Work to do:
Format everything from the line containing "Where should I click to: Click" down to the line containing "pyautogui.click(x=29, y=29)" as a numbered list, skipping any blank lines. Keep the pictures out of the list.

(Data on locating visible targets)
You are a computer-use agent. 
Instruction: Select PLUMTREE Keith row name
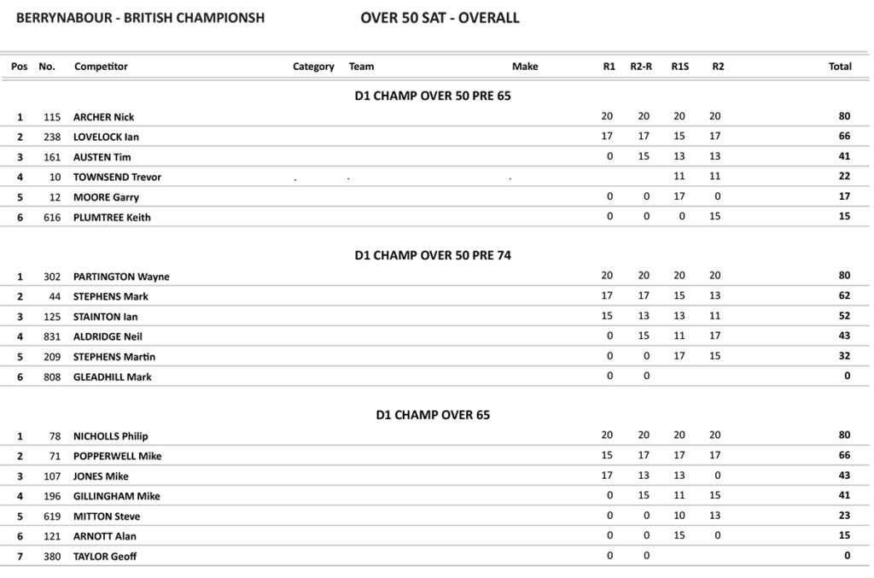coord(112,217)
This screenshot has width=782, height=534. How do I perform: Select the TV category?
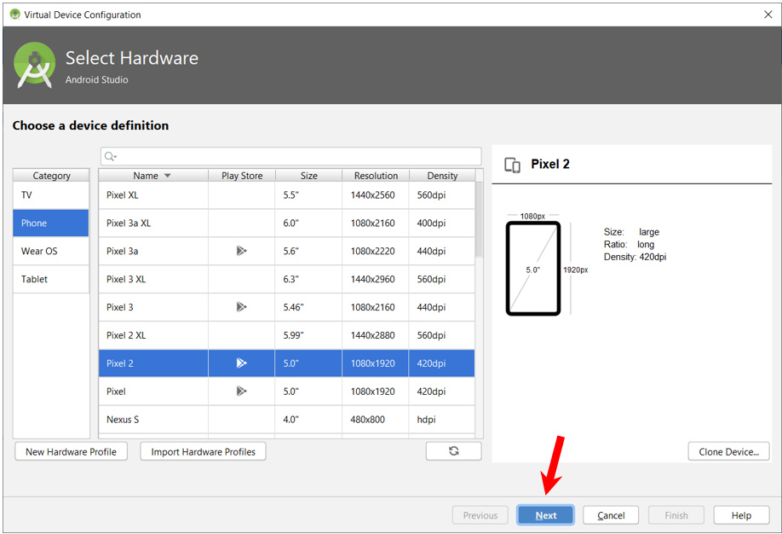coord(51,195)
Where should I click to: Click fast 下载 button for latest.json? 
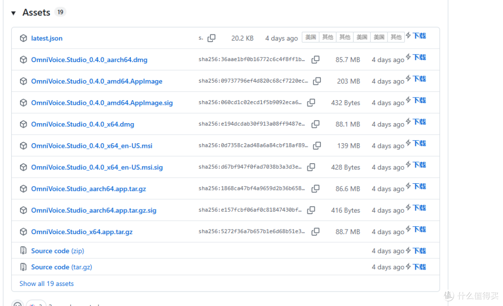coord(416,35)
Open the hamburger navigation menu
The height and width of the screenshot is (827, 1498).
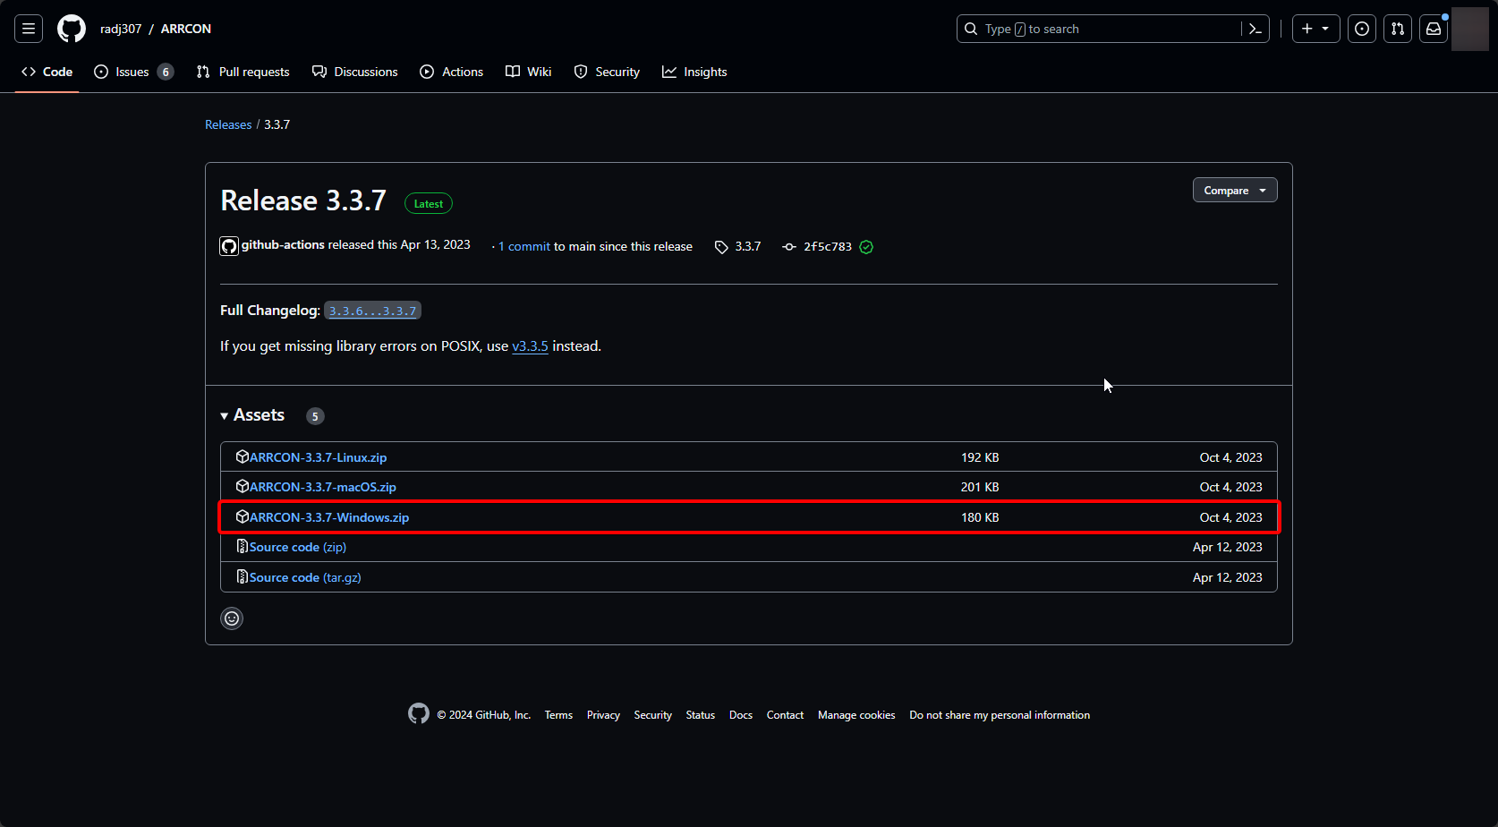pyautogui.click(x=29, y=29)
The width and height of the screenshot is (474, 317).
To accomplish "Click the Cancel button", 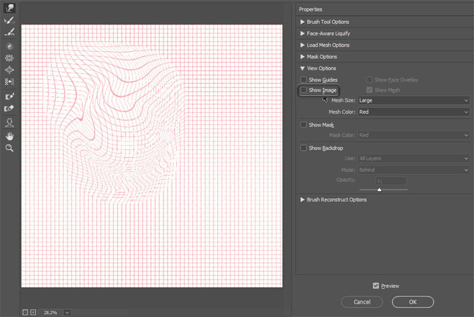I will coord(362,302).
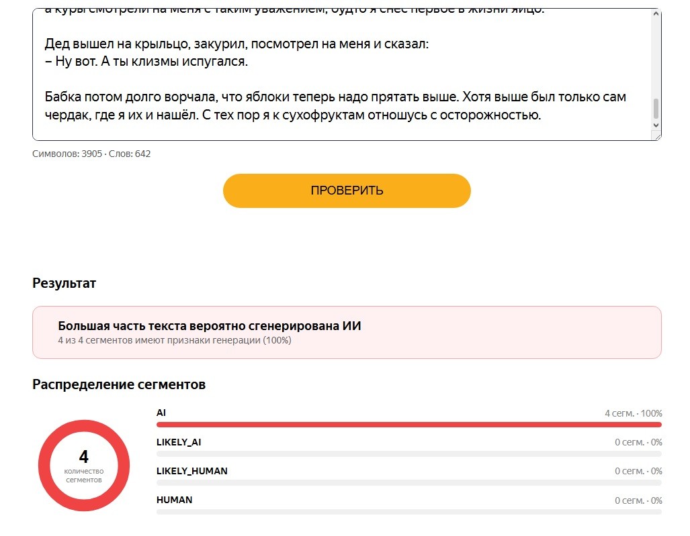Viewport: 690px width, 536px height.
Task: Click the red AI progress bar
Action: tap(408, 425)
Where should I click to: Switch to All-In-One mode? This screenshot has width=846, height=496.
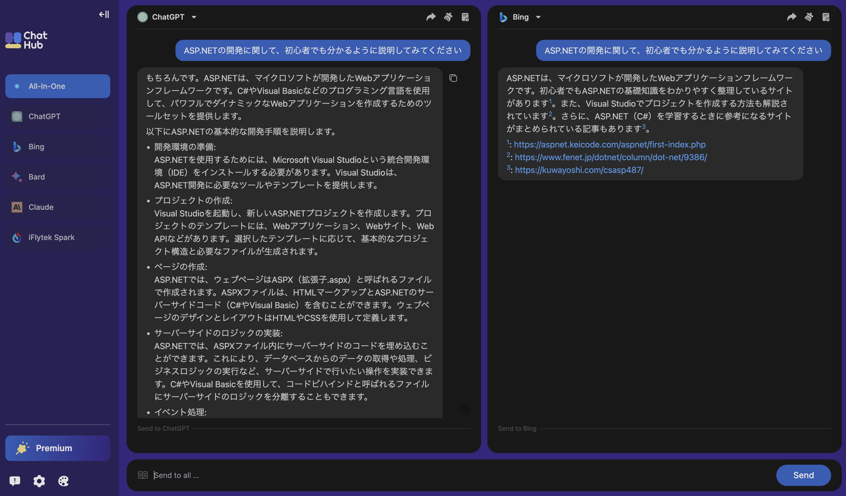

Solution to the exercise:
1. Where should I click to: Click fast 下载 button for latest.json? 
2. coord(416,35)
3. Open the hamburger navigation menu
4. The height and width of the screenshot is (827, 1498).
5. pyautogui.click(x=29, y=29)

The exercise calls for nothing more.